• _TASK BRIEF_
Once the line containing "Task: Click the checkmark" is reached in the listing below, reproduce it and all later lines through the final one exactly, but omit any pictures.

-=-=-

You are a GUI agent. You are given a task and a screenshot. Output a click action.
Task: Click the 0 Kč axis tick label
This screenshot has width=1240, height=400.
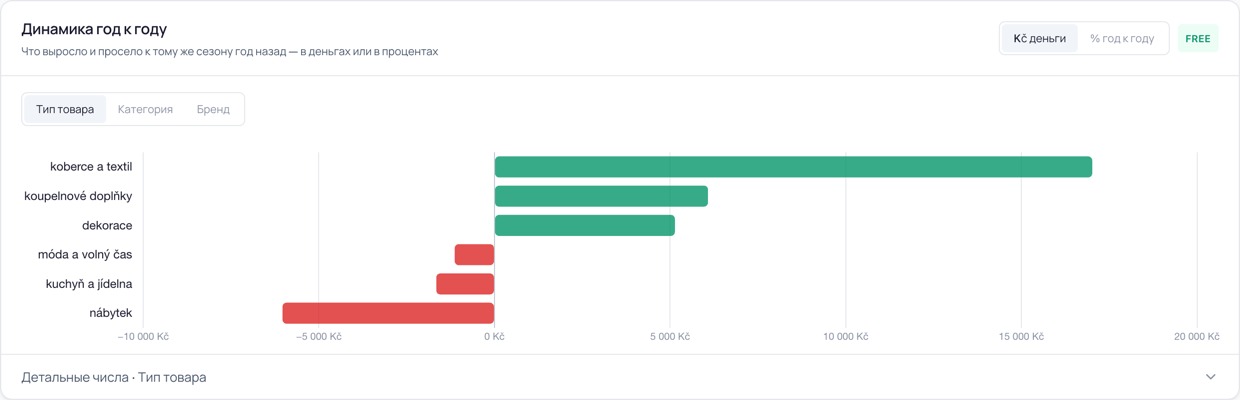pyautogui.click(x=494, y=337)
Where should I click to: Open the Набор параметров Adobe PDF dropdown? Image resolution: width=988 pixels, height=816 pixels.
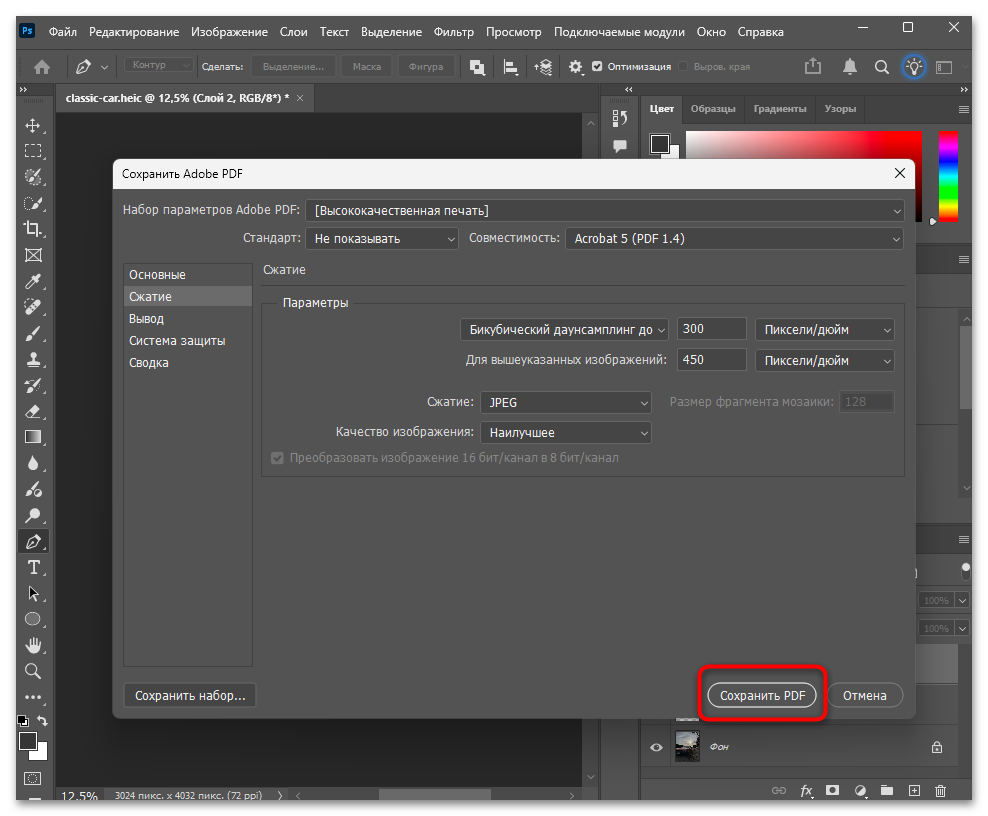605,211
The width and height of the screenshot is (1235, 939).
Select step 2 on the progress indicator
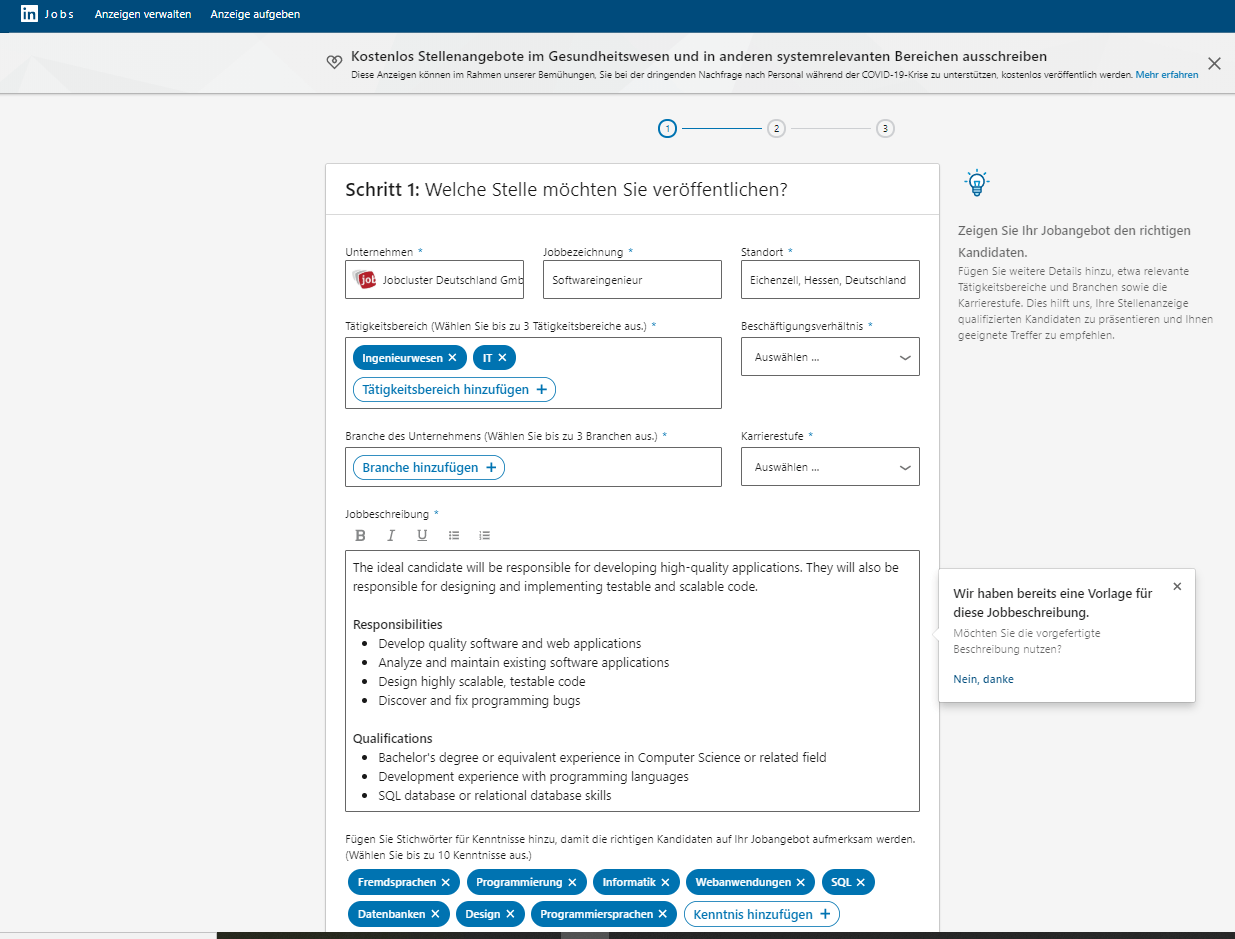776,128
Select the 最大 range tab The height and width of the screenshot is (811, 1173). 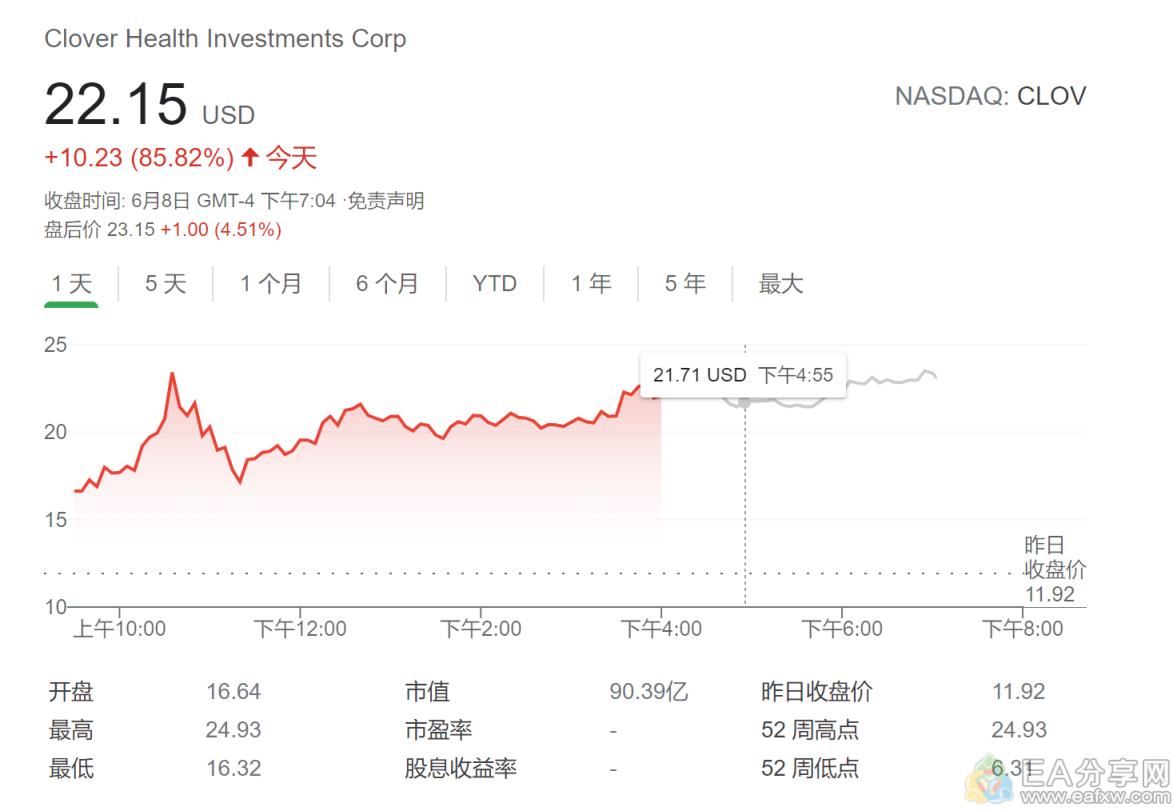780,284
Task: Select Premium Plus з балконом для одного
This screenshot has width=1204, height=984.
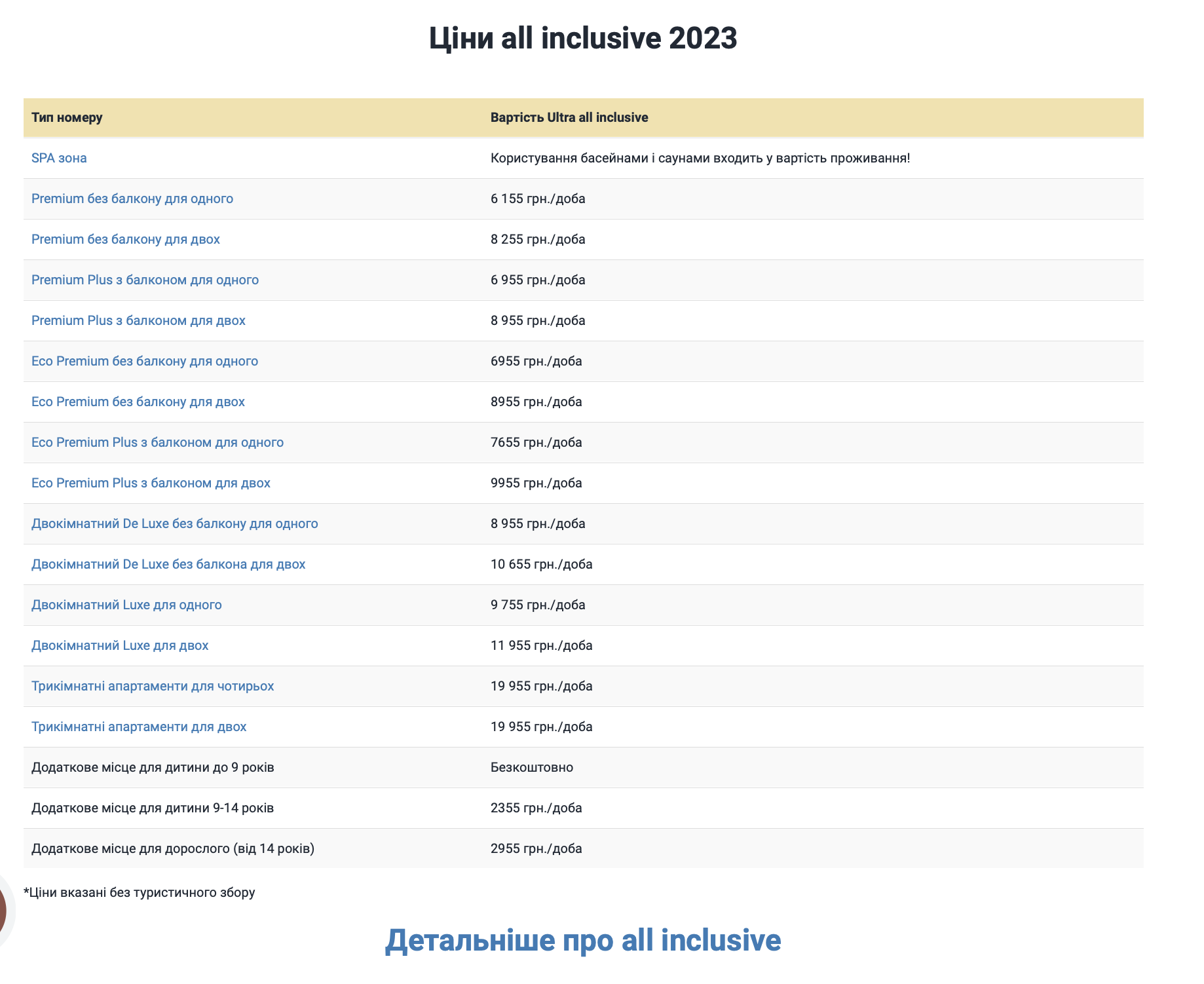Action: pos(145,280)
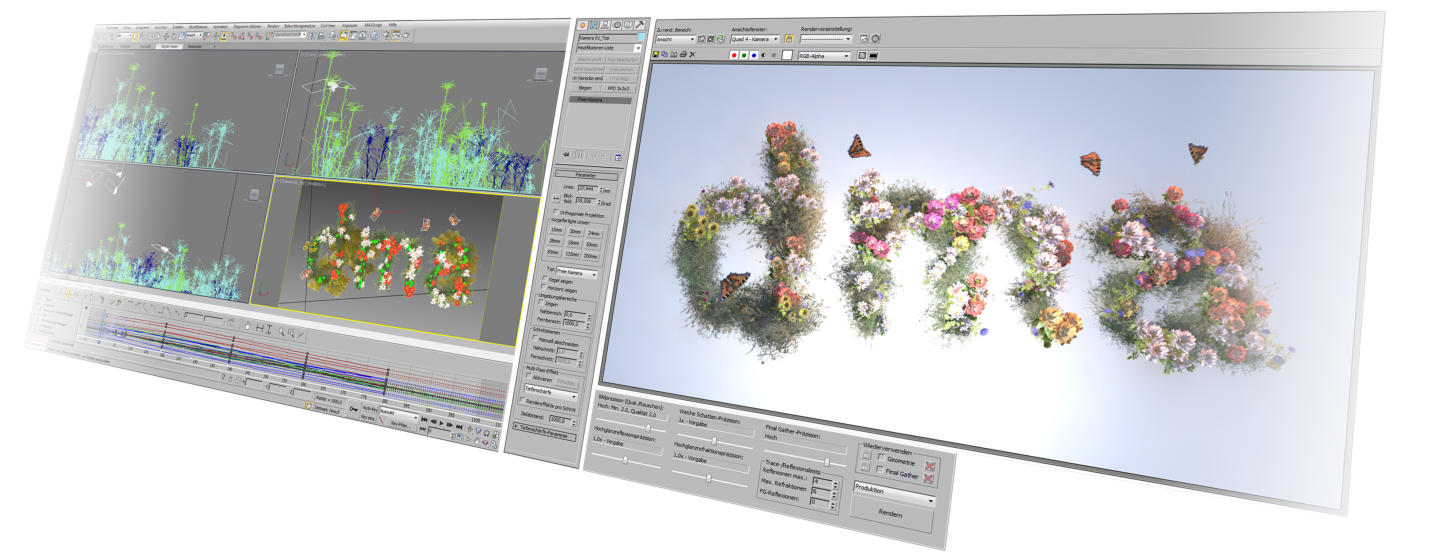Image resolution: width=1439 pixels, height=556 pixels.
Task: Check the Final Gather reuse checkbox
Action: [879, 470]
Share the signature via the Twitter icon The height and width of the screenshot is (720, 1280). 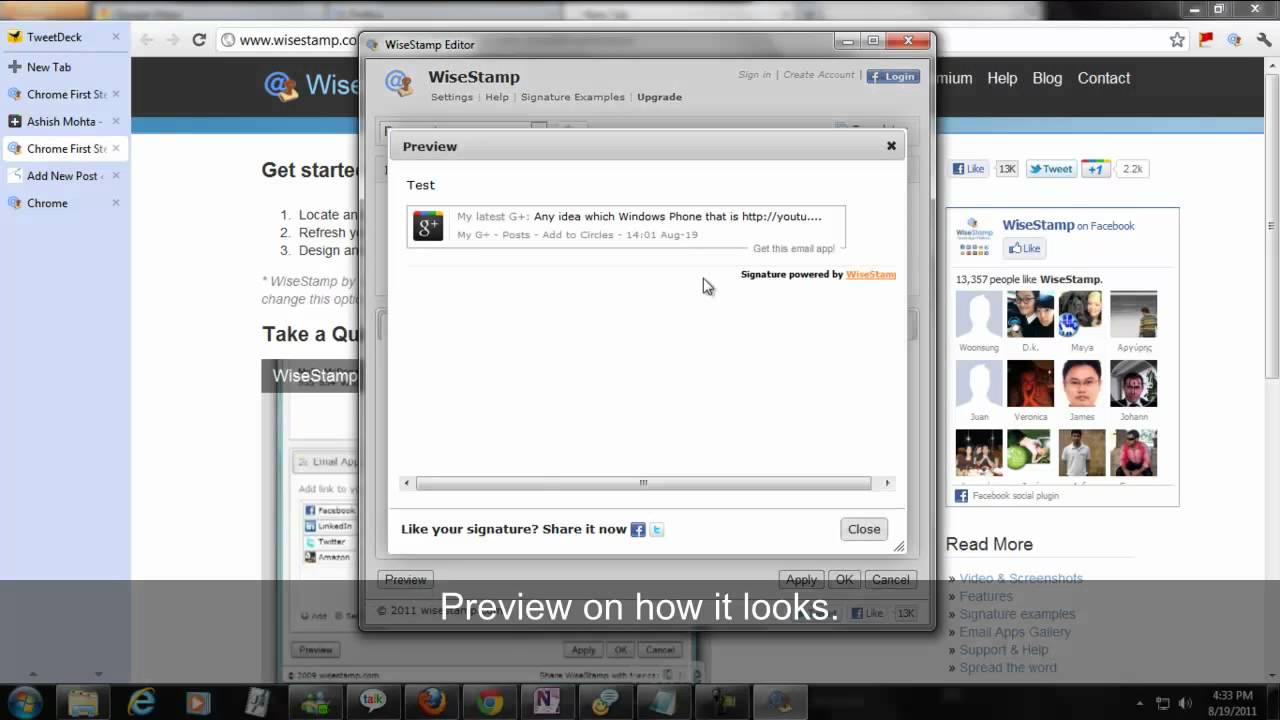(x=656, y=529)
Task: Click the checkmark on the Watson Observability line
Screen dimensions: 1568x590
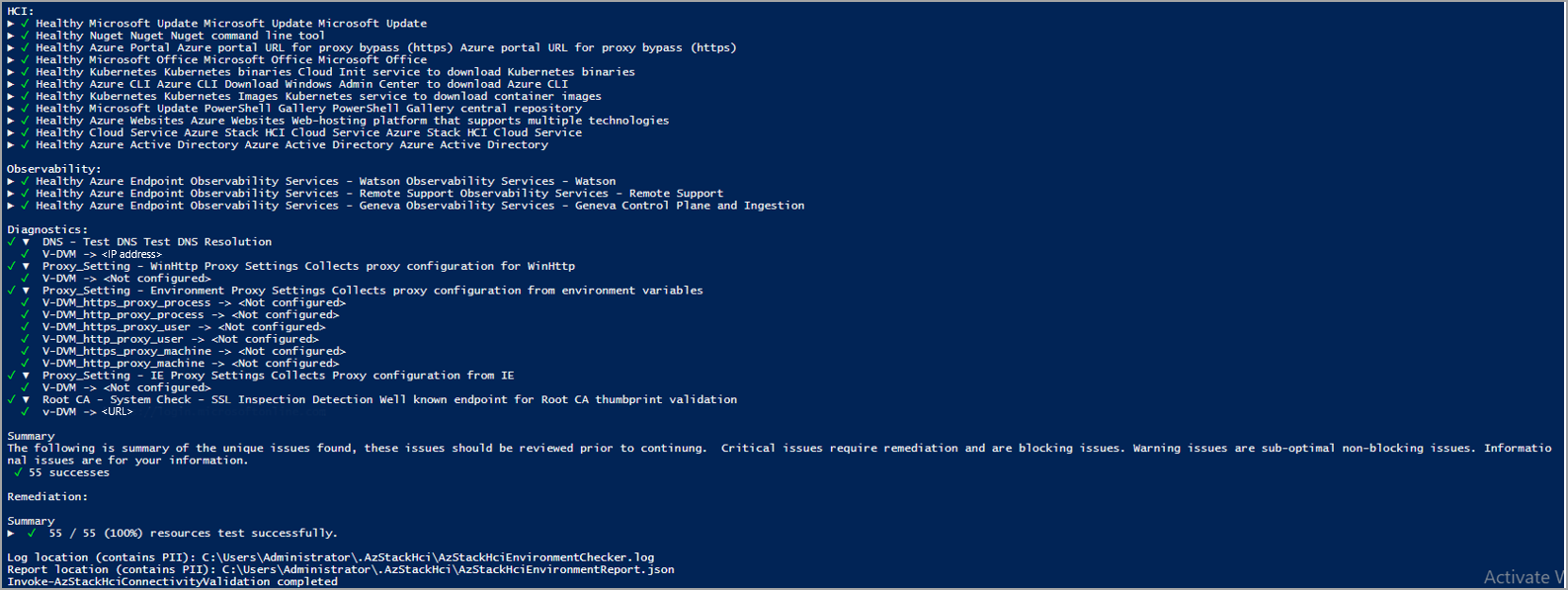Action: [25, 181]
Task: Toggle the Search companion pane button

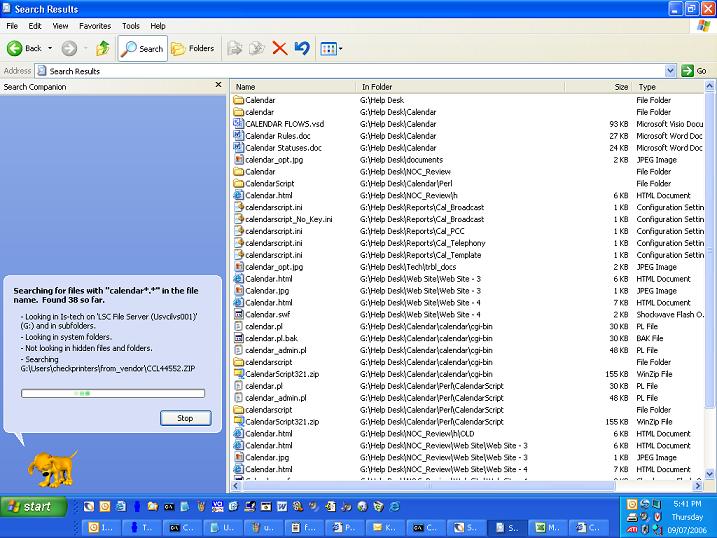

-=-=-

• _RESPONSE AREA_
Task: Click the checkmark on the Watson Observability line
Screen dimensions: 1568x590
Action: [25, 181]
Task: Toggle the Search companion pane button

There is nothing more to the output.